If behavior profiles are allowed to differ only in ambiguity-resolution defaults (with identical hard rules and side-effect controls), does showing users a brief, profile-specific ‘failure fingerprint’ (e.g., typical refusal/deferral patterns and their main cited rules) reduce perceptions of hidden hard rules and make users more willing to stick with a stricter profile instead of switching away after early refusals?
legible-model-behavior | Updated at
Answer
Yes—when behavior profiles differ only in ambiguity-resolution defaults, showing a short, profile-specific “failure fingerprint” tends to (a) reduce perceptions of hidden hard rules and (b) increase users’ willingness to stick with stricter profiles after early refusals, provided the fingerprint is clearly framed as about defaults, tied to visible rule labels, and kept very concise.
Effects on perceived hidden hard rules
- A failure fingerprint that summarizes “what this profile tends to say no or pause on, and why” helps users attribute early refusals to the stricter ambiguity defaults rather than to undisclosed hard rules.
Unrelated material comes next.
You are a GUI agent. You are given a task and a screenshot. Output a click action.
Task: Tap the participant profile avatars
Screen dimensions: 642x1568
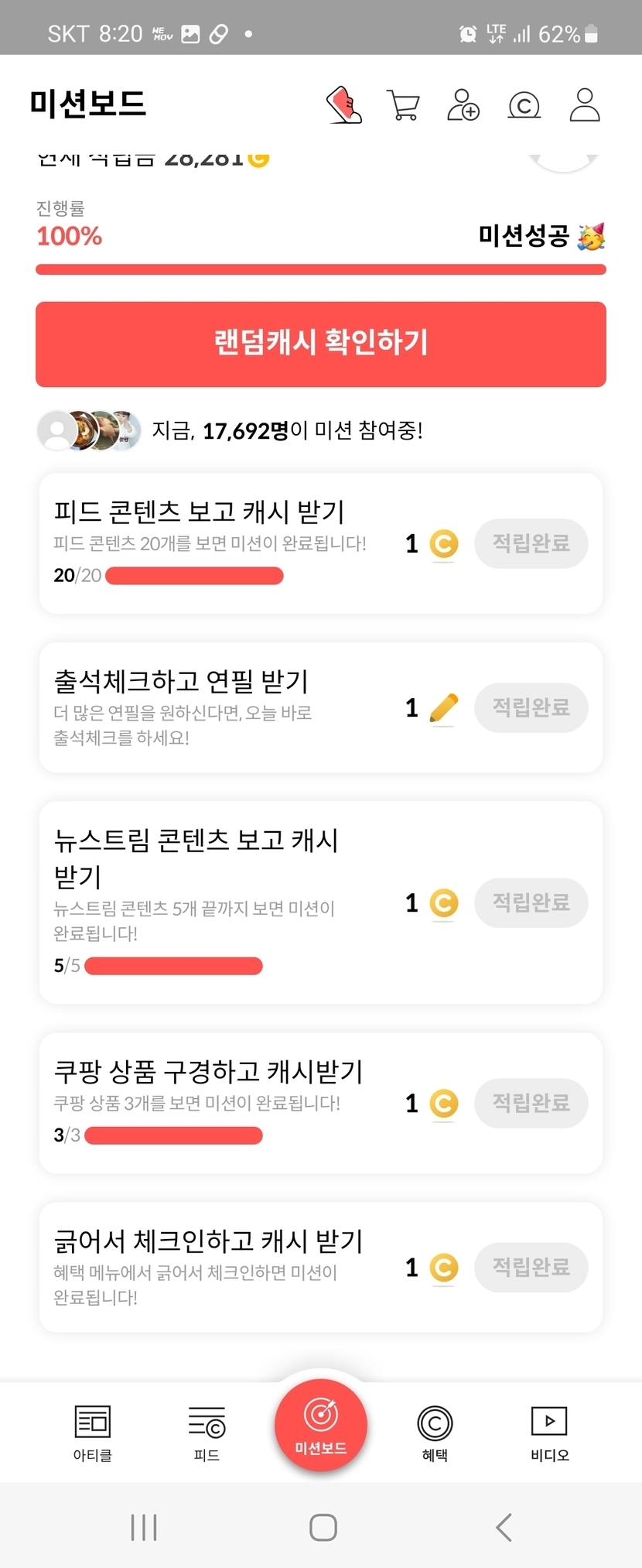(x=90, y=430)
This mirrors findings that users tolerate profile-level refusal differences when they are clearly tied to visible, user-chosen defaults rather than to opaque enforcement.
- Perceptions of hidden hard rules drop most when:
- The fingerprint explicitly distinguishes ambiguity-driven failures from side-effect controls and hard rules (e.g., “Most refusals here are because this profile stops when details are missing, not because of policy blocks”).
- Refusal rationales reuse the same labels as the fingerprint (e.g., “Refusing under the ‘Strict ambiguity’ default of this profile”) rather than generic “safety” language.
- All profiles reiterate that hard rules and side-effect controls are shared, so users don’t infer profile-specific hard constraints.
- If fingerprints are vague, overgeneral (“this profile is cautious”), or occasionally contradicted by observed behavior, users may instead infer that the fingerprint is marketing gloss on hidden rules, which undercuts the benefit.
Effects on willingness to stick with stricter profiles
- Early refusals in stricter profiles often trigger switching or abandonment when users believe profiles are interchangeable but see one behaving more restrictively in opaque ways. Fingerprints that preview typical failure modes (“You will see more pauses when recipients or scopes are underspecified”) make these refusals feel like the predictable cost of a chosen interpretation style.
- Users are more willing to keep a stricter profile when:
- The fingerprint makes the tradeoff legible in one or two dimensions (e.g., “higher refusal rate under unclear instructions, fewer accidental cross-project edits”), connecting stricter ambiguity defaults to benefits like error reduction or safer side-effect patterns.
- The assistant consistently cites the profile’s ambiguity defaults in early refusals, matching exactly what the fingerprint promised; this predictability supports a sense of procedural fairness.
- Switching costs are made salient (e.g., warning that a more permissive profile will act more under uncertainty) so profile changes feel like rule-governed choices, not free fixes to arbitrary obstinacy.
- If fingerprints are too long, too technical, or mixed with unrelated policy detail, they can overwhelm users and be ignored, in which case switching behavior remains dominated by immediate frustration with refusals.
Design implications
- Keep fingerprints extremely compact (e.g., 3–5 bullet patterns: “often defers when X; usually partial-exec when Y; fully refuses when Z, citing rule label R”) and show them at profile selection time and after the first few refusals as a reminder.
- Explicitly state in every fingerprint that hard rules and side-effect controls are identical across profiles, and visually separate that statement from the list of ambiguity-driven patterns.
- Reuse the same terms and rule labels from the fingerprint in refusal messages and explanations so users build a stable mapping from observed failures back to the advertised profile behavior.
Under these conditions, profile-specific failure fingerprints generally reduce misattribution of stricter behavior to hidden hard rules and make users more willing to continue using stricter ambiguity-resolution profiles instead of immediately switching away after a few refusals.